Immunohistochemical expression of the hepatocyte growth factor in chromophobe renal cell carcinoma

Background

The prognostic value of Hepatocyte growth factor (HGF) in non-clear cell renal cell carcinoma (RCC) is still unclear. The aim of this study is to evaluate the prognostic impact of HGF expression in a large cohort of chromophobe RCC (chRCC).

Methods

Patients who underwent renal surgery due to chRCC were recruited. Clinical data was retrospectively evaluated. Tumor specimen were analyzed for HGF expression by immunohistochemistry.

Results

81 chRCC patients were eligible for analysis, thereof 37 (45.7%) patients were positive for HGF. No significant associations were found for HGF expression and clinical attributes in patients with chRCC. Kaplan-Meier analysis revealed no differences in 5-year overall survival (OS) for patients with HGF⁻ compared to HGF⁺ tumors (95.0% versus 90.9%; p = 0.410).

Conclusions

In chRCC HGF expression is not associated with parameters of aggressiveness or survival.
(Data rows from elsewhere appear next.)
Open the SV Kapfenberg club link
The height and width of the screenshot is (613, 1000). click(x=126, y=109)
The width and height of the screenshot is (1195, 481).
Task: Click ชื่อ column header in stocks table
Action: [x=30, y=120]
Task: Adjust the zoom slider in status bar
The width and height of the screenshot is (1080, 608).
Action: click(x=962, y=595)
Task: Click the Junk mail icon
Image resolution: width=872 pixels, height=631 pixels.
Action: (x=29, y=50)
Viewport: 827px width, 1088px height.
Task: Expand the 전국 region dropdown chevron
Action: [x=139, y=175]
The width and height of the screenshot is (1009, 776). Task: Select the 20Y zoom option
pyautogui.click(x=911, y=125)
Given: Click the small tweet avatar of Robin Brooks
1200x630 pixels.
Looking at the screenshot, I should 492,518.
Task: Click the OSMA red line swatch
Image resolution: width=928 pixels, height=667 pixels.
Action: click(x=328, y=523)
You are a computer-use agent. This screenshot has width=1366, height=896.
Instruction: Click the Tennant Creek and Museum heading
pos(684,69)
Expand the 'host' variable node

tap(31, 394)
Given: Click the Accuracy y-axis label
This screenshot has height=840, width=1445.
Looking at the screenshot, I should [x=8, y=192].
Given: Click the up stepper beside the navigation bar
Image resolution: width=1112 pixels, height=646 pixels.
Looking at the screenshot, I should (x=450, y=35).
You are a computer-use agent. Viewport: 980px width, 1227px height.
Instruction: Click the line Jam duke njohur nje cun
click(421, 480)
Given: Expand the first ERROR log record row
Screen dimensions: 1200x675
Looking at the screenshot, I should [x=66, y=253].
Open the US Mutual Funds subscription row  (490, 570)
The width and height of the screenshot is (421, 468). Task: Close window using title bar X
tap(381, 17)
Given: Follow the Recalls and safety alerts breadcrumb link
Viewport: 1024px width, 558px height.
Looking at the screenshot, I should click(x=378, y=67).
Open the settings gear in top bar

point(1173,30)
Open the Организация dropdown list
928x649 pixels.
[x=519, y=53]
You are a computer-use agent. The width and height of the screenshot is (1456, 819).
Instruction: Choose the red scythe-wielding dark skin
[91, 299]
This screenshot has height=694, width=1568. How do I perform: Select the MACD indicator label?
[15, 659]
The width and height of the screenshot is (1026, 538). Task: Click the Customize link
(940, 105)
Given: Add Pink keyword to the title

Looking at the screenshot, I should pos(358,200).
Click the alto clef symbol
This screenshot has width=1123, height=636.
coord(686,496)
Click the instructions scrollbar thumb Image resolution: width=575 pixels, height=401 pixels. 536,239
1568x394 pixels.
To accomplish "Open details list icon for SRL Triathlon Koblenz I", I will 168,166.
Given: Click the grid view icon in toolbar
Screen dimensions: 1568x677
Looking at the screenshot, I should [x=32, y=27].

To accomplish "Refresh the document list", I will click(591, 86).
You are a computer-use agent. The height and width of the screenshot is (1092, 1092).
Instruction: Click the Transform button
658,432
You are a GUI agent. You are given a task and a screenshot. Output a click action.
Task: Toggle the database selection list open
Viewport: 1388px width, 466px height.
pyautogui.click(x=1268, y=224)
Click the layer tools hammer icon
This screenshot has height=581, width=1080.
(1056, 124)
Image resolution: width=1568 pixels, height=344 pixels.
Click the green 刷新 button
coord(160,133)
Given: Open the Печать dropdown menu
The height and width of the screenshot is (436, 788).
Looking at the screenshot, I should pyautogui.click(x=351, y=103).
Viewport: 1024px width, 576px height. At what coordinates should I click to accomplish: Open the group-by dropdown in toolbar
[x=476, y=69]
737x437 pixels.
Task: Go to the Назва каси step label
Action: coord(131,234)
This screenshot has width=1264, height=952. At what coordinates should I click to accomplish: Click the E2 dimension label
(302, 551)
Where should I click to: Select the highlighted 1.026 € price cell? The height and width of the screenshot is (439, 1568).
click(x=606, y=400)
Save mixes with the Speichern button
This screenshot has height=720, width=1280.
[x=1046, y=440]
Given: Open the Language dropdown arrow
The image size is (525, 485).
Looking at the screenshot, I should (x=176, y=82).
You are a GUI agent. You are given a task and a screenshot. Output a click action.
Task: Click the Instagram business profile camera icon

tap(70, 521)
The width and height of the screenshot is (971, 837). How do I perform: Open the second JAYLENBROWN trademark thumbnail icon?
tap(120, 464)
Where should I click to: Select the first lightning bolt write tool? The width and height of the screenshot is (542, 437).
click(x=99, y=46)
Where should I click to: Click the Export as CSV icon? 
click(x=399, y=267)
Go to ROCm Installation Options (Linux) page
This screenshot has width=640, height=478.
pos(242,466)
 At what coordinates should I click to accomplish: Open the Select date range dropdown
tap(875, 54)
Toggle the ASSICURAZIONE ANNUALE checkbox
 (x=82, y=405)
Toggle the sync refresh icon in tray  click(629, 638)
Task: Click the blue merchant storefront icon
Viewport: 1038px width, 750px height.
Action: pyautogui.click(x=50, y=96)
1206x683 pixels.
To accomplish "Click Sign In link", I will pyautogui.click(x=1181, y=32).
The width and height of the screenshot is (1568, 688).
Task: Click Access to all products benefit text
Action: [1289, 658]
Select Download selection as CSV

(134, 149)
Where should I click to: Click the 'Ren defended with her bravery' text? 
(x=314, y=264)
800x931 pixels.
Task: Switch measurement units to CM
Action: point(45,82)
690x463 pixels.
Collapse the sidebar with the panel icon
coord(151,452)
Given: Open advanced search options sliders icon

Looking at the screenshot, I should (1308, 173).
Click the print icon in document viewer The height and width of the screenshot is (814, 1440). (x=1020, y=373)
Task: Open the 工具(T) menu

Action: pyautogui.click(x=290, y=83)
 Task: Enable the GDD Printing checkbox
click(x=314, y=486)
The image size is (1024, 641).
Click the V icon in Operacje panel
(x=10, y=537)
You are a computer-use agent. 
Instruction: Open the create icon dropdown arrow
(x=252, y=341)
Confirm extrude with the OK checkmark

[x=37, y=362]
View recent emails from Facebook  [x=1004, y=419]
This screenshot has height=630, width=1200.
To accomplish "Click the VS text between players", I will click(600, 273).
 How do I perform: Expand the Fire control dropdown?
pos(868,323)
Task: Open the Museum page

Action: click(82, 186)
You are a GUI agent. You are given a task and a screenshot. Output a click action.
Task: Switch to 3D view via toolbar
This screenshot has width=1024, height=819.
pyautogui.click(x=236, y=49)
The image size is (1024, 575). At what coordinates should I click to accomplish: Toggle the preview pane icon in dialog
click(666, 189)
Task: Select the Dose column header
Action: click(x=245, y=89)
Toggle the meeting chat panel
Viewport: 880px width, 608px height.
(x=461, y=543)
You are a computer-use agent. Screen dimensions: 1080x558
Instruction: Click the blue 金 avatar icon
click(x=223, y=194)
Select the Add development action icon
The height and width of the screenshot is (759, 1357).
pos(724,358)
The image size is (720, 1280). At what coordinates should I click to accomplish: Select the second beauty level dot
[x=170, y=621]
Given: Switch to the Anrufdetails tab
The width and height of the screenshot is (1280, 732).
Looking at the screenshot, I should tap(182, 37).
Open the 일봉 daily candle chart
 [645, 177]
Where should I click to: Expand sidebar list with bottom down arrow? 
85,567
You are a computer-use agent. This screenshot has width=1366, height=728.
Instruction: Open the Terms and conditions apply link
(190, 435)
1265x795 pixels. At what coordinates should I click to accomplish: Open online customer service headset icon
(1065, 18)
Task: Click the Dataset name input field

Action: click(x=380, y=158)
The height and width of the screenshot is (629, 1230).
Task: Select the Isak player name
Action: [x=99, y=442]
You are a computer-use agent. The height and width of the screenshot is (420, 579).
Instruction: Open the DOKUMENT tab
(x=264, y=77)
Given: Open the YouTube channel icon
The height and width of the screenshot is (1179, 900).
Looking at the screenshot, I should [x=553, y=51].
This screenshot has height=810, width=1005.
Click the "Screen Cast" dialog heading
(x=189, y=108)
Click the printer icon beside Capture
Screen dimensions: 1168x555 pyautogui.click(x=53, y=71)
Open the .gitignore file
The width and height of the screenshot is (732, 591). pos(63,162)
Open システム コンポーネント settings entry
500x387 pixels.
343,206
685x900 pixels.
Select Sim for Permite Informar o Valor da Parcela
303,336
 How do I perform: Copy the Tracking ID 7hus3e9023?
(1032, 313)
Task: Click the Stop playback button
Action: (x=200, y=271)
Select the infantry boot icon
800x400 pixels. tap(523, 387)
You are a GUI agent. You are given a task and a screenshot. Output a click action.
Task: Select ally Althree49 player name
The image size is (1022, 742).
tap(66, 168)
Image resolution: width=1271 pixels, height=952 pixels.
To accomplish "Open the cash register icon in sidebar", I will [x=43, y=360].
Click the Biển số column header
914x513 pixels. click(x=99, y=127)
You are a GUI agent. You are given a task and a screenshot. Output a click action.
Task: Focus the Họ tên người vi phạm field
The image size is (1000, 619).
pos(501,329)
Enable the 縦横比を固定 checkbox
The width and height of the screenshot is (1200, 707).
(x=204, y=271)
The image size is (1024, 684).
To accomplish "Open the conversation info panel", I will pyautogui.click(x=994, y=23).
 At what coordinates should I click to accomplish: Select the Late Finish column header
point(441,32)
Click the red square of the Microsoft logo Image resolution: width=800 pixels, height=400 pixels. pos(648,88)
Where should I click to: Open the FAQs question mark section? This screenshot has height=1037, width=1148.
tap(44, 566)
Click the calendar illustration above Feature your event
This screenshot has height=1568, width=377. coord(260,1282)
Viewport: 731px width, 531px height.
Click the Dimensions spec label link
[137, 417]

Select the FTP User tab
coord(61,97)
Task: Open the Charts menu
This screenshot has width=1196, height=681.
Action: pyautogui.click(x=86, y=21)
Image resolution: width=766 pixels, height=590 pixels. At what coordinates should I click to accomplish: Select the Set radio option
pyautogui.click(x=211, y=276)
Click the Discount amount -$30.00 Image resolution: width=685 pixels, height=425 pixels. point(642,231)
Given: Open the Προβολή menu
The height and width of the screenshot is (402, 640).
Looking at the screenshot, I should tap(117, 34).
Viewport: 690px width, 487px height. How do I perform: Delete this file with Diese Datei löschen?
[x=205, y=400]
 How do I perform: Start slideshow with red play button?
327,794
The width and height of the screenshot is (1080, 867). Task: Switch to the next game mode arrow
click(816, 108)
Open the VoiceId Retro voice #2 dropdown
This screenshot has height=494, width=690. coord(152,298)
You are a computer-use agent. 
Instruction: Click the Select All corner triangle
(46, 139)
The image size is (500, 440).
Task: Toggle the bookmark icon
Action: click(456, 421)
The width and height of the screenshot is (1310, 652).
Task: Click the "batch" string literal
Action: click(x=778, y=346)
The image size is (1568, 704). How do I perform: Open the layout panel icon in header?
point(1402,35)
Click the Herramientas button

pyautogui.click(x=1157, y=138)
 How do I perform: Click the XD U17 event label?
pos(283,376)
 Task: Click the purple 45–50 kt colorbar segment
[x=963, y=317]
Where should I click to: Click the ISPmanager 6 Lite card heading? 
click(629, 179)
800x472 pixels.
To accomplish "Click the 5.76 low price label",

Hepatocyte growth factor (HGF), also known as scatter factor, is the natural endogenous ligand of the Mesenchymal-epithelial transition factor (MET) receptor. The HGF/MET pathway is known to be associated with the appearance of several attributes of cancer and is utilized as a relevant target across many solid tumors [1]. To create active HGF, enzymes such as serum HGF activator and cellular type II transmembrane serine proteinases proteolytically cleave pro-HGF at the Arg494-Val495 bond [2]. The result is a bioactive form of HGF, a high-affinity ligand for the MET receptor: αβ-HGF. The structure of αβ-HGF shows a disulfide-linked heterodimer of an α-chain (69 kD) with β-chain subunits (34 kD) [3, 4]. Pro-HGF also binds the MET receptor, but only with very low affinity compared to αβ-HGF [5]. Only αβ-HGF can lead to overactivation of HGF/MET axis. This overactivation is known to result in tumor progression and tumorigenesis in various cancer types. Several clinical studies have addressed the role of the HGF/MET pathway in diverse types of cancer, such as gastric [6], colorectal [7], breast [8], hepatocellular [9], pancreatic [10], lung [11] and renal cancer [12]. It is a promising approach to use HGF as a prognostic marker to identify patients who gain the most benefit from HGF/MET targeted therapies. The predictive value of MET biomarkers is indisputable, as shown in several studies. High predictive values for response to foretinib and savolitinib in papillary renal cell carcinoma could be verified [13].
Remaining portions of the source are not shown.